I just began My Life on the Road by Gloria Steinem. The Prelude made me cry when I read this line, “. . . inside each of us has a purple motorcycle. We have only to discover it – and ride.” (My dream has always been a Vespa.)
Then I read the Introduction and found the page I photographed above. In honor of Gloria Steinem, who has been my lifelong inspiration, we will no longer have comments. We will have an open space for your story on every page.
8 thoughts on “An Open Space for Your Story”
Here’s my story – and I’m sticking to it: “I’m a contemplative activist in the area of Spirituality of Solidarity; a Futurist; a dyed-in-the-wool educator; an old woman burning with a life-long desire that we humans come to “feel profoundly joined with everything that is” (Francis of Rome); someone who hasn’t forgotten we’re all made of dust. Having said all that, I want to add something from above. I’m also already “hooked on the revolutionary act of listening to others.” Dialogue of this type is the groundwork of human solidarity.

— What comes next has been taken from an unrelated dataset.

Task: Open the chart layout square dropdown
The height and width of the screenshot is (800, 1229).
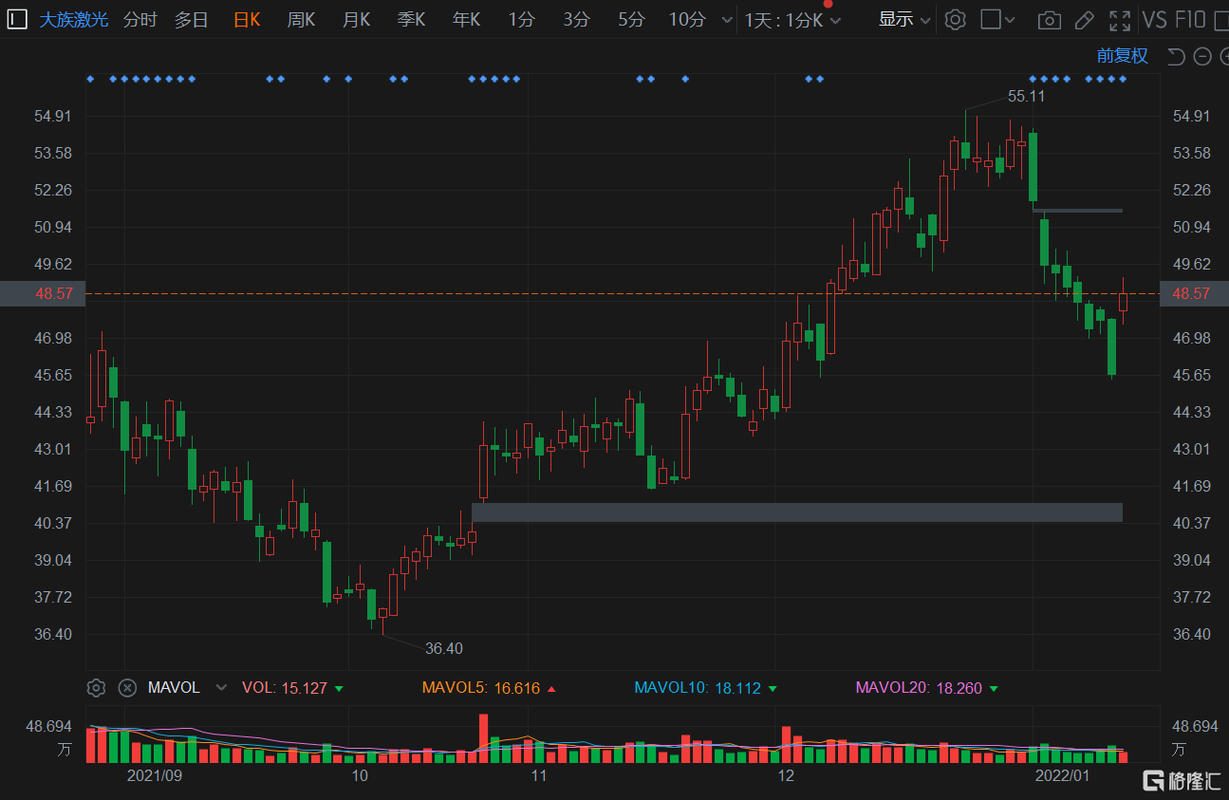Action: [999, 20]
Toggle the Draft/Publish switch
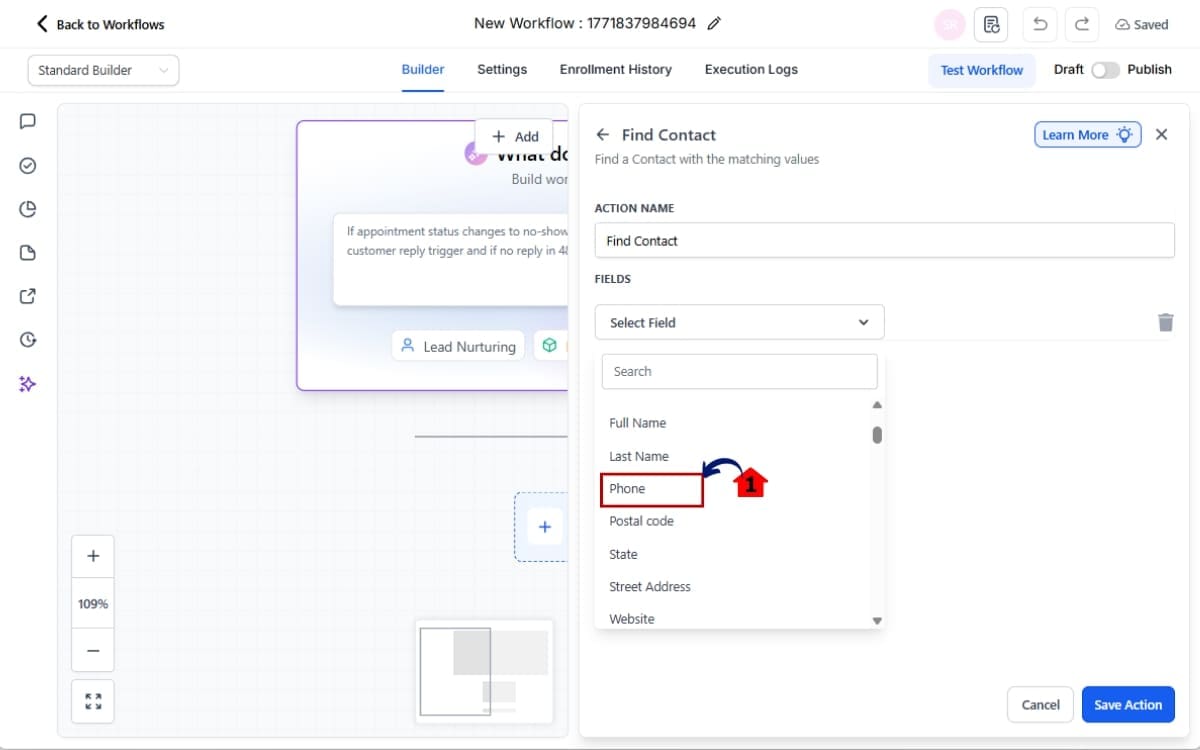The image size is (1200, 750). coord(1105,70)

In this world of modern technology, people have become adept at the impersonal aspect of hearing and not really listening. Focusing and mindfulness alludes a big portion of our society. People are not as courteous and considerate as before, and it seems that with each new generation these fundamental values are given less and less importance. You hear about road rage, intolerance, human trafficking, innumerable waves of violence, senseless killings, etc., etc. When does it all stop?
Dialogue is becoming a lost art. The advent of texting, Instagraming, Twittering, Facebooking and all the other social media platforms (that I may not even be aware of) is a mishmash of play-by-play personal scenarios that certain individuals are involved in. I wonder how much time these same people have to interact with others in the real world. Isn’t better to enjoy what surrounds you and to engage in conversations with others as opposed to documenting every little detail? It has become a world of “I.” What could be more descriptive of this concept than the word “selfie?”
Claire, I loved reading your post. As a teacher and parent, I could not agree more. I ask your permission to hang up your writing on our school bulletin board.
Naomi, as a teacher you possess the capacity of influencing your students. It’s a noble profession. My husband is a teacher, too. Thanks for your comment to my post. I certainly give you permission to post it on your school bulletin board. I’m honored by your request. Thanks again.
“Sit down. I will tell you a story.”
All would comply,forthwith.She wouldn’t scream,or shout.She never needed to.One withering look was enough.
After that she took an eternity to chop her betel nut,wipe her mouth off,and then would start.
Tales that were so strange they could have emerged from the Arabian nights.
But every word was true. She said so and we believed her.
Of talking dogs who reminded you of missed meals. Of aeroplanes so huge, and so many, they darkened the skies ( Second World War).Of austerities and hardships.Of festivities and plentiful harvest.A beloved brother,deaf-mute, who walked into the sunset,never to come back.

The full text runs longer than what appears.